◆ GOAL: Resume the forum thread below about a worship-themed t-shirt, writing on from its last sentence.

## Begin PAGE EXTRACT

# Worship Bragging Rights?



## dcomin (Aug 15, 2008)

Just came across this t-shirt at the Lark News web site... might have to get me one!


----------



## VictorBravo (Aug 15, 2008)

dcomin said:


> Just came across this t-shirt at the Lark News web site... might have to get me one!



I'm sure that will advance the RPW cause into the mainstream!


----------



## Christusregnat (Aug 15, 2008)

victorbravo said:


> I'm sure that will advance the RPW cause into the mainstream!



Looks more like the APW...............



















The Arrogant Principal of Worship 

Adam


----------



## DMcFadden (Aug 15, 2008)

Doug,

I thought you would be more in this tradition . . .






On the other hand, in light of what is happening tomorrow, this might be appropriate . . .

## End PAGE EXTRACT
## Begin SUPPLIED MATERIAL

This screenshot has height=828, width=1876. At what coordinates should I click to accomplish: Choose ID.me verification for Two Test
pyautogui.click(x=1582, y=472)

## End SUPPLIED MATERIAL

◆ ANSWER FOR THIS EXERCISE:
----------



## Sonoftheday (Aug 15, 2008)

dcomin said:


> Just came across this t-shirt at the Lark News web site... might have to get me one!



Would it be wrong of me to buy that shirt as a gift for some of my friends?  It such a weird thing to be proud of, but to be fair if the shirt said "I read my Bible better than you." it would certainly express the sinful pride that is so often in my heart.


PS what is happening tommorow??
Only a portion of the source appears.